[Collected data]
_ _ _ _
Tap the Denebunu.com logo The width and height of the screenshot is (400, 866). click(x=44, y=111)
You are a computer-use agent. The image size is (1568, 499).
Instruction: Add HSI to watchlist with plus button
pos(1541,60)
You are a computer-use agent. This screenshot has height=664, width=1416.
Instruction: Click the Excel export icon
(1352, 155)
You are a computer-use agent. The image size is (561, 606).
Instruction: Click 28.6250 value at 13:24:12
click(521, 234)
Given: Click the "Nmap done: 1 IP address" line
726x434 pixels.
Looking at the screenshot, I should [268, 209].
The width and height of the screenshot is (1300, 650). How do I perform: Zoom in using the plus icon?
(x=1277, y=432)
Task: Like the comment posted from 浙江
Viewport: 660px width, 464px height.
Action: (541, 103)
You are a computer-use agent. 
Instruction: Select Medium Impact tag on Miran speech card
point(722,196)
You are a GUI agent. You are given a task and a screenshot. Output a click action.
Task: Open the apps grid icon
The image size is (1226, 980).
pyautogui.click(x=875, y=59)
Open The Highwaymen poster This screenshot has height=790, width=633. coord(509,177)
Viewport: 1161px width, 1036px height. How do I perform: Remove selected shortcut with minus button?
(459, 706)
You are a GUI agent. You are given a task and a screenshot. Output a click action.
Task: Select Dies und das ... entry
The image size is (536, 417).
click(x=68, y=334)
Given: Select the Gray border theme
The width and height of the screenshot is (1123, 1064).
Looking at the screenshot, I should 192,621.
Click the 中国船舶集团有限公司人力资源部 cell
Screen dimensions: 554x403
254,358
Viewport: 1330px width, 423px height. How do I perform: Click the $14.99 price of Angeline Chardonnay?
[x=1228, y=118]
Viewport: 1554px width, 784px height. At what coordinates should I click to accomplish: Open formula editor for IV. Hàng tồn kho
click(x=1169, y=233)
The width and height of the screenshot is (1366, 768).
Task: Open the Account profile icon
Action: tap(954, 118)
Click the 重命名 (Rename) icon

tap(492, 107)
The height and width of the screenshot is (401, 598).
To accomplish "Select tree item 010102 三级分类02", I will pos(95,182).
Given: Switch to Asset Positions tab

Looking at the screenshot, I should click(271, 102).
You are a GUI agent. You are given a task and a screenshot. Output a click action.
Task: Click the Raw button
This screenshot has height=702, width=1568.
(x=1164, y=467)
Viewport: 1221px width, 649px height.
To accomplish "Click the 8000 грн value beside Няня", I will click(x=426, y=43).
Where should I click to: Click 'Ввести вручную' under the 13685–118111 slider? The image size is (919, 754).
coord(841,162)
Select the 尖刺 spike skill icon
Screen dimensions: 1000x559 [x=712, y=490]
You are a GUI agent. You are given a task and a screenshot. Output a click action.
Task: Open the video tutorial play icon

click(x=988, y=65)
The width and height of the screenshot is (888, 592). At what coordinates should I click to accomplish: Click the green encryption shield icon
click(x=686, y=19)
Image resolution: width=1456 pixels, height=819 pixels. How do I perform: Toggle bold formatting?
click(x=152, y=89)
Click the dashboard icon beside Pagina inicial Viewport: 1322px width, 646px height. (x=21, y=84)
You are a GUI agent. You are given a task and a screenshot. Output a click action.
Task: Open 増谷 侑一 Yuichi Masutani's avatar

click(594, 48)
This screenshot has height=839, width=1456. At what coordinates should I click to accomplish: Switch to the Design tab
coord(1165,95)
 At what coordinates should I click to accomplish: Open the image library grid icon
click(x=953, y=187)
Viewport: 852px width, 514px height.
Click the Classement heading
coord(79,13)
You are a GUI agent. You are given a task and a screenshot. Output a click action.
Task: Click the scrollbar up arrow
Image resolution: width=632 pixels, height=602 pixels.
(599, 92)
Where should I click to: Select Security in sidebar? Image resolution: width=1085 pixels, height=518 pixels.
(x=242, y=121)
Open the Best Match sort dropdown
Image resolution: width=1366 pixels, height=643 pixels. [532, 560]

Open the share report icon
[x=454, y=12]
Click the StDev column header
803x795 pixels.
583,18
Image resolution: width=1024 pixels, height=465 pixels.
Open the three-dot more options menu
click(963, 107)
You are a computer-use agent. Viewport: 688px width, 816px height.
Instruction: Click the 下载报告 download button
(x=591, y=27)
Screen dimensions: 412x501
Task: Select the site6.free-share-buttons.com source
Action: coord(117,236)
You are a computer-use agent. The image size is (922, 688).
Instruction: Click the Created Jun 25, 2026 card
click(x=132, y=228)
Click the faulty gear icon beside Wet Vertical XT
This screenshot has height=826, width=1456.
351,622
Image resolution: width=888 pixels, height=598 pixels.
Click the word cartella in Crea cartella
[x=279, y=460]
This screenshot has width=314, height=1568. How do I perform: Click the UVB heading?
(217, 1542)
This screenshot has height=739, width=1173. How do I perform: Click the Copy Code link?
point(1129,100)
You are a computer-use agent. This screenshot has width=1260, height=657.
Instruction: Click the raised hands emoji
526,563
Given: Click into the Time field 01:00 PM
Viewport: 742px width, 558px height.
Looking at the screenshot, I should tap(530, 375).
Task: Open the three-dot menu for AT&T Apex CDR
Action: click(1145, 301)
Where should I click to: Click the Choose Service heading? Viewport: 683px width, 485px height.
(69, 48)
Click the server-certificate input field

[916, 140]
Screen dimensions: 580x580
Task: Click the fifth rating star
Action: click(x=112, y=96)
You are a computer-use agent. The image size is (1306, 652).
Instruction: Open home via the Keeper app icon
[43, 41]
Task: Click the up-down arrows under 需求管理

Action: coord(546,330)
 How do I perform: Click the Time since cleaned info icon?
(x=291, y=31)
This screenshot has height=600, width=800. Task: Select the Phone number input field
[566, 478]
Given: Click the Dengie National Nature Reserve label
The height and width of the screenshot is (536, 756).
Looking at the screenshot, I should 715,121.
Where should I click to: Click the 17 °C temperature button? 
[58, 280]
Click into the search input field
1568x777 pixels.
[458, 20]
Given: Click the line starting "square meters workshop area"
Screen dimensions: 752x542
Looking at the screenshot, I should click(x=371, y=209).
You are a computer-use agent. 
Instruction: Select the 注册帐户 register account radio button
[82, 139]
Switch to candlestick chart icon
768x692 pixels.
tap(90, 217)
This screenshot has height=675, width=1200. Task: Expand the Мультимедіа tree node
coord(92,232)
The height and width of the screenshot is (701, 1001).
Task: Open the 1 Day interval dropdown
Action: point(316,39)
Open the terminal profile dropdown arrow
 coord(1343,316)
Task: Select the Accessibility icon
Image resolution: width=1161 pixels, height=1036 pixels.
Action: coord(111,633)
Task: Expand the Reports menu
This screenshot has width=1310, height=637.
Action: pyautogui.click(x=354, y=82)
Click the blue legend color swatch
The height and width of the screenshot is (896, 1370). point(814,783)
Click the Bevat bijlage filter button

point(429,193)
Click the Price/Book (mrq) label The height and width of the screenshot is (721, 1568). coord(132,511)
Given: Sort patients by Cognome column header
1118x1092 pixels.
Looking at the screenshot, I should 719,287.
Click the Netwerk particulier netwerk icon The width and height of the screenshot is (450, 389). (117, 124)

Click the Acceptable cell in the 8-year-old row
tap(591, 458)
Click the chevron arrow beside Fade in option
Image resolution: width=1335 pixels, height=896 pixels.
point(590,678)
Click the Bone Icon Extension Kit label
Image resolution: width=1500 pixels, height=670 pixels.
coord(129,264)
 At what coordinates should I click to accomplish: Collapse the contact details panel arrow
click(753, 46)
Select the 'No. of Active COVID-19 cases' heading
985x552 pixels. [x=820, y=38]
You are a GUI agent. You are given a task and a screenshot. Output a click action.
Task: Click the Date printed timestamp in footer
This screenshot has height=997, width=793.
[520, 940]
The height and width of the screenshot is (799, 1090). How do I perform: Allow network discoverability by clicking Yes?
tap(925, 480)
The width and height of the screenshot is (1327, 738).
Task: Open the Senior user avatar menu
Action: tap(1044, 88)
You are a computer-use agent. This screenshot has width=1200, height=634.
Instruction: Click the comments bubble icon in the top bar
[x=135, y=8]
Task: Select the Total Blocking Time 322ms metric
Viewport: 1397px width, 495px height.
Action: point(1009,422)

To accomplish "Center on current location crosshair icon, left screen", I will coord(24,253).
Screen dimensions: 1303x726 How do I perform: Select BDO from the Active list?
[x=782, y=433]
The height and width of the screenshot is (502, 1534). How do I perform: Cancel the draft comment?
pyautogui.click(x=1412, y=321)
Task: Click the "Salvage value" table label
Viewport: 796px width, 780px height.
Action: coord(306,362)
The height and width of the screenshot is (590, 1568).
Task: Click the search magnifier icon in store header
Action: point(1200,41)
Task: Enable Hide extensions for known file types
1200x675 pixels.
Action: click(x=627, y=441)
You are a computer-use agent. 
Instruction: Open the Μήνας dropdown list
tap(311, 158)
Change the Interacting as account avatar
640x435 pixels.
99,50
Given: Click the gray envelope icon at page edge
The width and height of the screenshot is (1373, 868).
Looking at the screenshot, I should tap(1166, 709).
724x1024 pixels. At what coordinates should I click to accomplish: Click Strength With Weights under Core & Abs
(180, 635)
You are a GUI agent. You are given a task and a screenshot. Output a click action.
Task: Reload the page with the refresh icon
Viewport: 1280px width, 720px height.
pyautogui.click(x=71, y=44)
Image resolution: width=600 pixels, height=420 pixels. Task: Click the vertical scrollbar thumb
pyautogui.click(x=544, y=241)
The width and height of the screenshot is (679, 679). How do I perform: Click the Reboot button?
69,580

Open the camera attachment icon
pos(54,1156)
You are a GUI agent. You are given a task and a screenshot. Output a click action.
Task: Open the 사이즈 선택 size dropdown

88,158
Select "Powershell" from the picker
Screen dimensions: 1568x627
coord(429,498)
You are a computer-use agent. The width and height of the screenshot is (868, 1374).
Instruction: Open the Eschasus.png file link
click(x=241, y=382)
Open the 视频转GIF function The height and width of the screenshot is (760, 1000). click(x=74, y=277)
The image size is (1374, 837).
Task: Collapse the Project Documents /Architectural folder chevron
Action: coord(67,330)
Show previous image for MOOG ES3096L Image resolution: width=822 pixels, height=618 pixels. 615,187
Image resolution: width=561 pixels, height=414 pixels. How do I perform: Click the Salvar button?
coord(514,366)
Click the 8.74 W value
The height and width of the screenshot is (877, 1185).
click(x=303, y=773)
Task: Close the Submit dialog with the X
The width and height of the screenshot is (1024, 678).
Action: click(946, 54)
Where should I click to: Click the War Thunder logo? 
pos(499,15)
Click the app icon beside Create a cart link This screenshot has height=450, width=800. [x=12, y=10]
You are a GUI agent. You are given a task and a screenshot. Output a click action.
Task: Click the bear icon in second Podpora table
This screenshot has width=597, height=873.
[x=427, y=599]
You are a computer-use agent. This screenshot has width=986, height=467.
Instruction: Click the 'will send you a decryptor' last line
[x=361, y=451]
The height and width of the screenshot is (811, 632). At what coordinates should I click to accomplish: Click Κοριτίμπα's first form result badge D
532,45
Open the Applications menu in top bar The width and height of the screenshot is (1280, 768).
_ _ _ _
(WHAT YOU WILL DO) Only exact copies of the lines from the one containing "The width and height of the screenshot is (1024, 678)." to the end of the records belong in the answer.

(ANSWER BOX)
The width and height of the screenshot is (1024, 678).
Action: click(946, 54)
Where should I click to: Click the War Thunder logo? 
pos(499,15)
Click the app icon beside Create a cart link This screenshot has height=450, width=800. [x=12, y=10]
You are a GUI agent. You are given a task and a screenshot. Output a click action.
Task: Click the bear icon in second Podpora table
This screenshot has width=597, height=873.
[x=427, y=599]
You are a computer-use agent. This screenshot has width=986, height=467.
Instruction: Click the 'will send you a decryptor' last line
[x=361, y=451]
The height and width of the screenshot is (811, 632). At what coordinates should I click to accomplish: Click Κοριτίμπα's first form result badge D
532,45
Open the Applications menu in top bar The width and height of the screenshot is (1280, 768).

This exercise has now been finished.